* _Task brief_:
Could you copy exactly the lines below from the one with "Task: Focus the Search for @usernames field" to the one with "The width and height of the screenshot is (768, 432).", inclusive, leaving out any pictures?

== == ==

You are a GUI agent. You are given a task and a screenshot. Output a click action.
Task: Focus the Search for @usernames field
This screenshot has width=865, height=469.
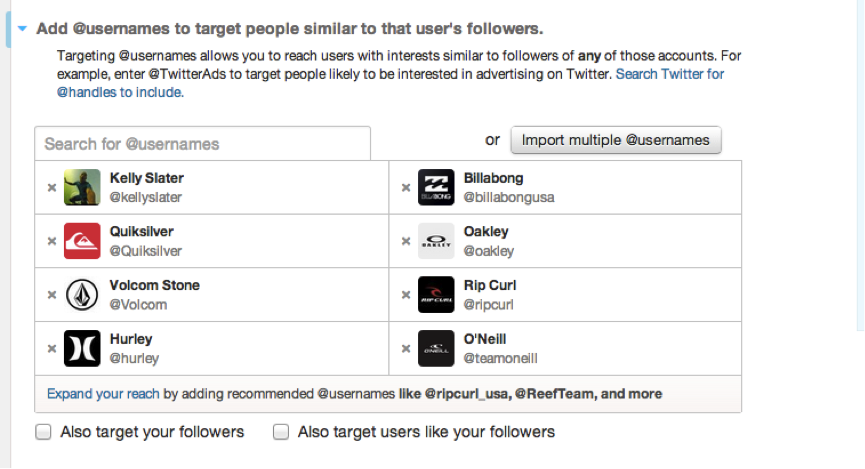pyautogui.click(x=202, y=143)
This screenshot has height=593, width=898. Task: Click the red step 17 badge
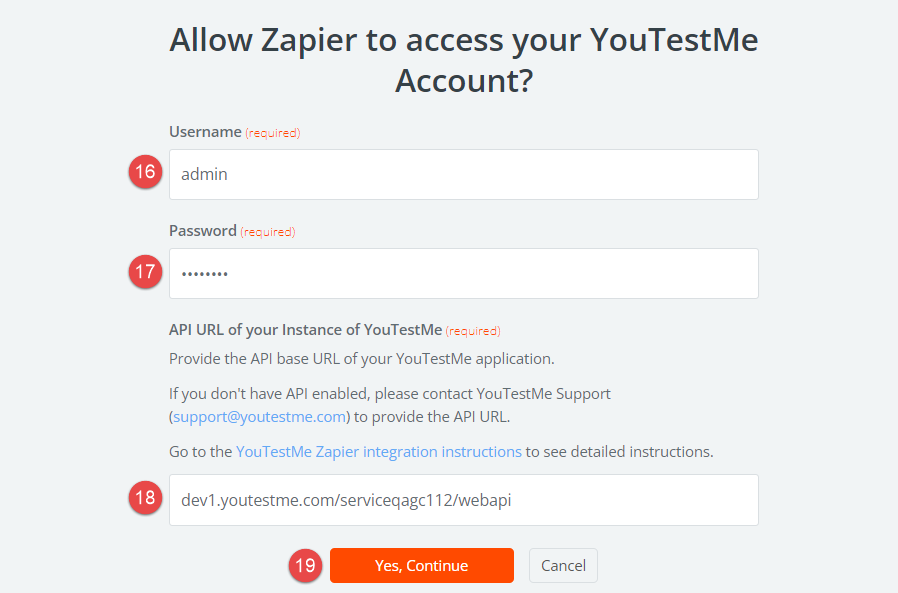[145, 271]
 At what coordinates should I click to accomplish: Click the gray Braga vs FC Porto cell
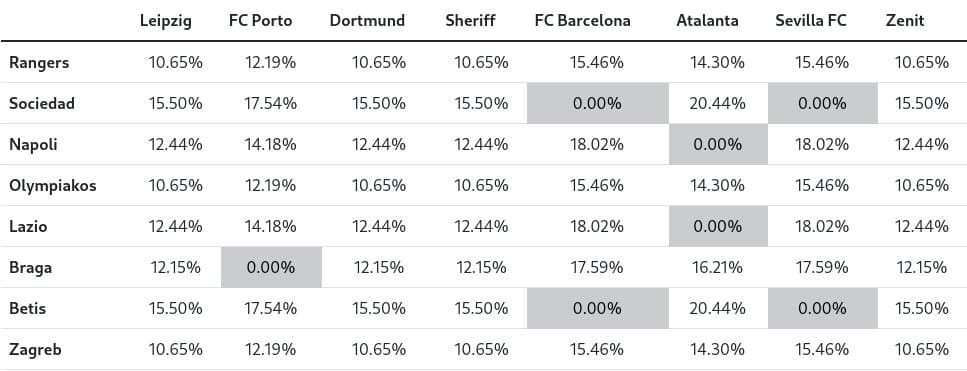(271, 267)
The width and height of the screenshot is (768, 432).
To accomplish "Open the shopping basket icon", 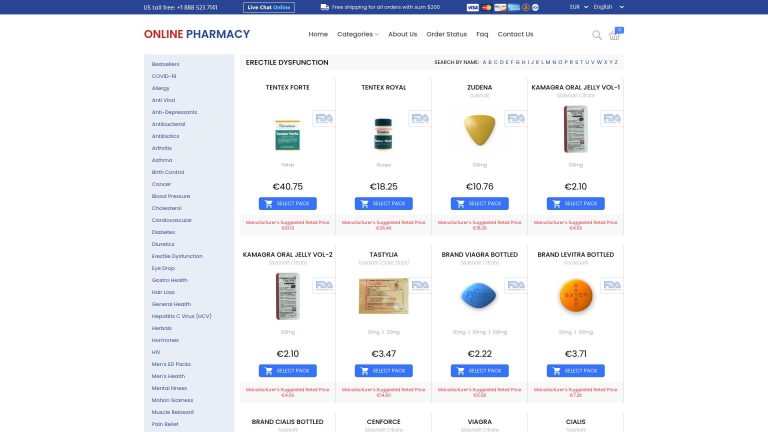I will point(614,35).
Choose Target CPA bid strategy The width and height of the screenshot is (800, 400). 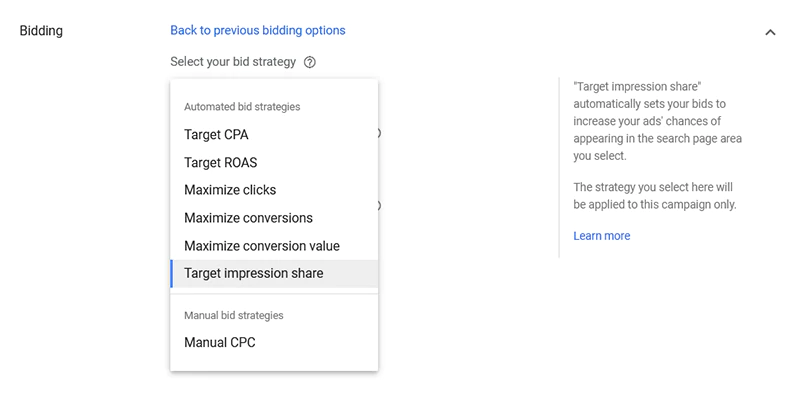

== == ==

* _Answer to the problem_:
Task: Focus the Search for @usernames field
This screenshot has width=865, height=469.
pyautogui.click(x=202, y=143)
This screenshot has height=593, width=898. Task: Click the red step 17 badge
[145, 271]
 At what coordinates should I click to accomplish: Click the gray Braga vs FC Porto cell
(271, 267)
The width and height of the screenshot is (768, 432).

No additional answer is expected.